Federal investigators have secured a warrant to examine newly discovered emails related to Hillary Clinton’s private server, media outlets reported on Sunday.

The warrant will allow the FBI to examine the emails to see whether they are relevant to its investigation of the private email server used by Clinton, the Democratic presidential nominee, while she was secretary of state from 2009 to 2013.

FBI officials were unavailable for comment on the status of their investigation, according to Reuters.

Clinton’s campaign spent Sunday vigorously pushing back against the FBI.

Following Friday's announcement that the bureau discovered emails on former congressman Anthony Weiner's laptop from his estranged wife, Huma Abedin, that passed through Clinton's private server, top Clinton campaign officials fanned out over cable news on Sunday's political talk shows to criticize Comey's decision to publicly announce the renewal of the investigation into Clinton's email.

In an appearance on Fox News on Sunday, Clinton campaign manager Robby Mook said he was "very surprised" by Comey's letter informing congressional leaders of the discovering of potential new emails. Mook said he found the letter "very strange," highlighting reports that the FBI was still awaiting a warrant to review the emails, and argued that reporters were reading too much significance into Comey's ambiguous letter.

"Director Comey has put out a letter," Mook said. "It has three paragraphs. It says nothing about Huma Abedin. It says nothing about who these emails are to or from. It just says that he has information that may be significant - we don't even know it if is."

Other aides argued that the announcement broke with the Department of Justice's guidelines for informing the public about ongoing investigations.

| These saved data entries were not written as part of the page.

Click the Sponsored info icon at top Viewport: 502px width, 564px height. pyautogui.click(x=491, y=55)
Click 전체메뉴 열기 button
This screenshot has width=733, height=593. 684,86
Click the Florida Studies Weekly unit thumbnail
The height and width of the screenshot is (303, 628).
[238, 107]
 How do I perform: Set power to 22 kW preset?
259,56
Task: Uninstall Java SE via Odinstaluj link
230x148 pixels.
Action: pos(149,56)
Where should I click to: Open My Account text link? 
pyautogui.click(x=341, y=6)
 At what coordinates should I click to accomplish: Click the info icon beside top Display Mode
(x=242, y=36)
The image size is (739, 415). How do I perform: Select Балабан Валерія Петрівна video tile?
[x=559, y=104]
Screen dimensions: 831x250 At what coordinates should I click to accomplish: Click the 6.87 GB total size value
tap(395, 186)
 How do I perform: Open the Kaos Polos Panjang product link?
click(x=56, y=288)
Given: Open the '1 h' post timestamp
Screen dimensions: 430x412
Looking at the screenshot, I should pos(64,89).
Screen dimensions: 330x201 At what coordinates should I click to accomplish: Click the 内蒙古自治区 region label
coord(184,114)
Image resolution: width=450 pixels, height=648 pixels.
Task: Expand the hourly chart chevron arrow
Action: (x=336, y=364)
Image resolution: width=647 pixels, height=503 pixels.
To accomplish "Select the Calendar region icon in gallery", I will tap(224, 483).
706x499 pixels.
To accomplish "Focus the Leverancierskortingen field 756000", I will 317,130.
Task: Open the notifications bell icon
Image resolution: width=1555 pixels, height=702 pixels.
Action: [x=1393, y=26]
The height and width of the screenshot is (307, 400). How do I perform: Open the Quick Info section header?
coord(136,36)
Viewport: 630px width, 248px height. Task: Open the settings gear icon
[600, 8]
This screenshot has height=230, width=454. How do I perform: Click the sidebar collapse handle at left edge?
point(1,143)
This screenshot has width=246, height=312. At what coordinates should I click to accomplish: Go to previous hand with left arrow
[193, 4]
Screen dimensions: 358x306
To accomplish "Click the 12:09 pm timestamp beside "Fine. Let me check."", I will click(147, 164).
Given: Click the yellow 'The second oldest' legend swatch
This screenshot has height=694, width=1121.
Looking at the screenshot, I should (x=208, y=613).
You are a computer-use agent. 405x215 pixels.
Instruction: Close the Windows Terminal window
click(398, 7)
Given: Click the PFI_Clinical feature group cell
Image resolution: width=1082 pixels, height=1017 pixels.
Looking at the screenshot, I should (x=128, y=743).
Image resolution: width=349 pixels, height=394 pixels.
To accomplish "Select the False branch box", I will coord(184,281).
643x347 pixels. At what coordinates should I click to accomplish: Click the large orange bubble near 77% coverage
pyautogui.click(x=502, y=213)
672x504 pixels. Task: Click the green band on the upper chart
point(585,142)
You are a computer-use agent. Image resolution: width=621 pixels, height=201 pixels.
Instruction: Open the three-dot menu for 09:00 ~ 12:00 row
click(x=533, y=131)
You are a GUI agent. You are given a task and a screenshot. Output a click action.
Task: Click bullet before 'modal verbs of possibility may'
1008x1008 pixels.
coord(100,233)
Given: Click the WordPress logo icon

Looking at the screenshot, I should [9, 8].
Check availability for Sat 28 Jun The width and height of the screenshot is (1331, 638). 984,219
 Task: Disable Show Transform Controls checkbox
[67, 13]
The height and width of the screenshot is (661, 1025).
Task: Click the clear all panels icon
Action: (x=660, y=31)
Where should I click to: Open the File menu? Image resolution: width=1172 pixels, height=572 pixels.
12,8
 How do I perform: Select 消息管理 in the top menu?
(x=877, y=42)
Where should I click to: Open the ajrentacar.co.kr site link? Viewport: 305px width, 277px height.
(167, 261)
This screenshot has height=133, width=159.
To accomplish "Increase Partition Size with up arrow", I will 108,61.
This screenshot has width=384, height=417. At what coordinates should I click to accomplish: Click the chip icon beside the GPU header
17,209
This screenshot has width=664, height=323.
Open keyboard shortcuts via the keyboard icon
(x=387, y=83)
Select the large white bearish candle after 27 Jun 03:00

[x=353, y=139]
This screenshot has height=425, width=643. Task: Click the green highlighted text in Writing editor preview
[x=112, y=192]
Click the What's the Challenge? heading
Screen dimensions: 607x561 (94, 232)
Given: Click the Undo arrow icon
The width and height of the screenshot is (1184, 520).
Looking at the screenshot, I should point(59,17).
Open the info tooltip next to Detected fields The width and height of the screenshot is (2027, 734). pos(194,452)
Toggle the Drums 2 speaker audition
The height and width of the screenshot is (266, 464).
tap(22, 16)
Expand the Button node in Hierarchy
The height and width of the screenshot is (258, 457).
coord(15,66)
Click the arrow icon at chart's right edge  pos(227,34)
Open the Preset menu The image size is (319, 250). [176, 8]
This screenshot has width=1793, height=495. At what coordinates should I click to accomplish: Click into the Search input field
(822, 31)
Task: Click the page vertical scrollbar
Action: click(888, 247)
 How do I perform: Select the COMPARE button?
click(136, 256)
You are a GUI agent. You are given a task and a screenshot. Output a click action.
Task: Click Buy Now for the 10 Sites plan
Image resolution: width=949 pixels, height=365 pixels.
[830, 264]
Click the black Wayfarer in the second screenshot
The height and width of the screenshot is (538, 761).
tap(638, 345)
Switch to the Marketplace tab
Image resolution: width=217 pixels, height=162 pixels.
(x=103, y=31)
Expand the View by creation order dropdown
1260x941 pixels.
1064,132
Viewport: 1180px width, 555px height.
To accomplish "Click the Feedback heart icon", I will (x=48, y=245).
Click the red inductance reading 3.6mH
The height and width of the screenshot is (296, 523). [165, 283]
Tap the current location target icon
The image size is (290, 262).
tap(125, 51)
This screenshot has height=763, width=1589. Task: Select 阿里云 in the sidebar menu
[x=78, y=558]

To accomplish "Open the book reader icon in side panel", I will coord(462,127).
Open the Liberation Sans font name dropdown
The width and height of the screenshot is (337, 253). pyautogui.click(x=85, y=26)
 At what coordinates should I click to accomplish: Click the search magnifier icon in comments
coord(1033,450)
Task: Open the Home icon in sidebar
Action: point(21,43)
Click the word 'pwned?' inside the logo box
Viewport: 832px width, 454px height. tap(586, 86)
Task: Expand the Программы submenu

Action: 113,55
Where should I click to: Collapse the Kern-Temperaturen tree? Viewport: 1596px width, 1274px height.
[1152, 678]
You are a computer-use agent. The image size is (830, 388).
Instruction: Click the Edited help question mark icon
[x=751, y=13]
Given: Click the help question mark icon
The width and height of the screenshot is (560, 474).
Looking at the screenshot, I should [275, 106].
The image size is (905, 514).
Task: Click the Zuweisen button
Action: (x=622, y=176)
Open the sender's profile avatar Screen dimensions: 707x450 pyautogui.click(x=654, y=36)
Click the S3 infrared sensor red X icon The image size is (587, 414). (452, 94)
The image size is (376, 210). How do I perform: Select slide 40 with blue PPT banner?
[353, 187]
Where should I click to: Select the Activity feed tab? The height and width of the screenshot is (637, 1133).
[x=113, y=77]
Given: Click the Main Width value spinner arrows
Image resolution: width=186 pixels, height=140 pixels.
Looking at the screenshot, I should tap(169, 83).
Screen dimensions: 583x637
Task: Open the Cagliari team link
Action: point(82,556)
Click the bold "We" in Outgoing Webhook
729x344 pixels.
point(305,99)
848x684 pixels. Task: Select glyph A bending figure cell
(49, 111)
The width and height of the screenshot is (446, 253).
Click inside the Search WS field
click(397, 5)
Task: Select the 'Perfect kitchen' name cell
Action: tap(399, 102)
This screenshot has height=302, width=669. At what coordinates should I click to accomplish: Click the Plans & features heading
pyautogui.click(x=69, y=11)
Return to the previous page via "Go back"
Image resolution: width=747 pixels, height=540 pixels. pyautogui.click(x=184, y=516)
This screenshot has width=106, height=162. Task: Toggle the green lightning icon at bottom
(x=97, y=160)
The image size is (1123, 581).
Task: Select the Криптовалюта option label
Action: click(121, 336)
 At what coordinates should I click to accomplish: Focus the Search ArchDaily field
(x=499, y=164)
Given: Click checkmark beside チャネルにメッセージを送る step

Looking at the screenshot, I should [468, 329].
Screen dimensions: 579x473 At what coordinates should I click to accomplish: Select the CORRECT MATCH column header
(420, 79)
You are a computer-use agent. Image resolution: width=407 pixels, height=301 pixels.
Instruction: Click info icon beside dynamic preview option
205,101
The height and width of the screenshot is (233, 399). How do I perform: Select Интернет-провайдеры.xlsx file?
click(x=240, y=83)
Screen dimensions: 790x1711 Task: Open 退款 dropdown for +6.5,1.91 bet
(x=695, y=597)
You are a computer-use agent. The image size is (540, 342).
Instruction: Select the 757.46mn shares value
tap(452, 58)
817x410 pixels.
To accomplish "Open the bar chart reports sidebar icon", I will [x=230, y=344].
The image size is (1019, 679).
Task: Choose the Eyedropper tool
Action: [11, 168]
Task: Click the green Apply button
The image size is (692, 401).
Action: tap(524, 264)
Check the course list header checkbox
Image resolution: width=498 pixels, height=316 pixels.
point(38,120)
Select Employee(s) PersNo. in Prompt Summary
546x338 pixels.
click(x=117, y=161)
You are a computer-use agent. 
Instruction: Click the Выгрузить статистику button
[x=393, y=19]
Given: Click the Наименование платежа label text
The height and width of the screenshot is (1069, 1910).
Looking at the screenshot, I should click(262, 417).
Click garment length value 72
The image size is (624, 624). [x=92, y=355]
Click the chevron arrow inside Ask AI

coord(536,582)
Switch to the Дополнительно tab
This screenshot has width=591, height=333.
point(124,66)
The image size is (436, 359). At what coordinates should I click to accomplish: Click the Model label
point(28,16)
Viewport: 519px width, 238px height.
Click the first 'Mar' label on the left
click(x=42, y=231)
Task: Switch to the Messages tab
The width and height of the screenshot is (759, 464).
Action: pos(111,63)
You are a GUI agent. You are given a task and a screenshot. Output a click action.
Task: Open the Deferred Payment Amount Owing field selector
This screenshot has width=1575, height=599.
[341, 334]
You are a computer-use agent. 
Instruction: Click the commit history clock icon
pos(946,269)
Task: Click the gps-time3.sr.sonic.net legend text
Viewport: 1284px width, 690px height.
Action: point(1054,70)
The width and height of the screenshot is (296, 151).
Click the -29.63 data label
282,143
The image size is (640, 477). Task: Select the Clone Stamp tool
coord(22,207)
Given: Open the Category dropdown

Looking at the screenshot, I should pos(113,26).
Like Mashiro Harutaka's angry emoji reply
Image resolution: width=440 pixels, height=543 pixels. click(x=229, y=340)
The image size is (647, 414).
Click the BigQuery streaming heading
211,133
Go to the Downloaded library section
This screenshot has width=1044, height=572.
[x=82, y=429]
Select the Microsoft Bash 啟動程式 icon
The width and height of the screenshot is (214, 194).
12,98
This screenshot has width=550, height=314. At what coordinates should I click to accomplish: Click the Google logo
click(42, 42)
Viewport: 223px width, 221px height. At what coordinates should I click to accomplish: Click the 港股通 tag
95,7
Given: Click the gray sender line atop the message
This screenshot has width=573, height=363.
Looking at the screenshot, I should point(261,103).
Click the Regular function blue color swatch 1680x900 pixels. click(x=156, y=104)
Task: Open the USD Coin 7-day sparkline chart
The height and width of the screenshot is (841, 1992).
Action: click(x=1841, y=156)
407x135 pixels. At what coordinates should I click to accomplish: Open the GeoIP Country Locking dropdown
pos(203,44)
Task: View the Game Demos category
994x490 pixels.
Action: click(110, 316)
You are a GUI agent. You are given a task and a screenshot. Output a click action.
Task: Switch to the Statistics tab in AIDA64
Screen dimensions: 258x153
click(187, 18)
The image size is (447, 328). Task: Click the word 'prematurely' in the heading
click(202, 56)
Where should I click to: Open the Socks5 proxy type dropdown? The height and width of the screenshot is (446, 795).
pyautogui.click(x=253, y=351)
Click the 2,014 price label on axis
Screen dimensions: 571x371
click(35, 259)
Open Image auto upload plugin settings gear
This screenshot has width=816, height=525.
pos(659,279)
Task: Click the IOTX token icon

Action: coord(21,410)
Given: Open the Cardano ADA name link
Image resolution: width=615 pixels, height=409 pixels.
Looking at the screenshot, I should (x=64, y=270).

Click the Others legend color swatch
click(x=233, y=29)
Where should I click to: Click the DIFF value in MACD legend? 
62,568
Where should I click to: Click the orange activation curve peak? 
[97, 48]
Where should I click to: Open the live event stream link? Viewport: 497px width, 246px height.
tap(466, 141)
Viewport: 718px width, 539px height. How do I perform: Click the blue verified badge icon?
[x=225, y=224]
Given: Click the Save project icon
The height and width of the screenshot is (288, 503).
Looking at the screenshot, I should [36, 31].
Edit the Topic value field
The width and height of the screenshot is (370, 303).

John Podesta, Clinton's campaign chair, on CNN reiterated his concern that Comey was unnecessarily influencing the presidential election without giving voters enough information about the status of the investigation.

"To throw this in the middle of the campaign 11 days out seemed to break with precedent and be inappropriate at this stage," Podesta said.

He added: "He might've taken the first step of actually having looked at them before he did this in the middle of a presidential campaign so close to voting."

Clinton's running mate, Sen. Tim Kaine of Virginia, similarly cited reports that maintained Comey and his team didn't know the contents of the emails before informing Congress and that he overstepped his bounds by making an announcement before he provided clarifying information.

"If he hasn't seen the emails, they need to make that plain and release the circumstances of those once they have done the analysis," Kaine said on ABC. "That's what Hillary said immediately when she spoke to the press on Friday. She said you can't break both protocols and leave it up in the air with a question mark. You owe people the complete information."

The campaign released a video on social media later on Sunday detailing how initial reporting of the story did not include key information, saying the emails could be duplicates of those the FBI had already revealed. Narrated by press secretary Brian Fallon, the video called Comey's letter "light on facts" and "heavy on innuendo" and suggested that it was further ammunition for Republicans to use against the Democratic presidential nominee.

"The more information that has come out, the more overblown this all seems," Fallon said. "And the more concern it has created about Director Comey's actions."

Later in the video, he added: "Republicans have been trying to use Hillary Clinton's emails to bring her down since the very beginning of this campaign."

Reuters contributed reporting for this article.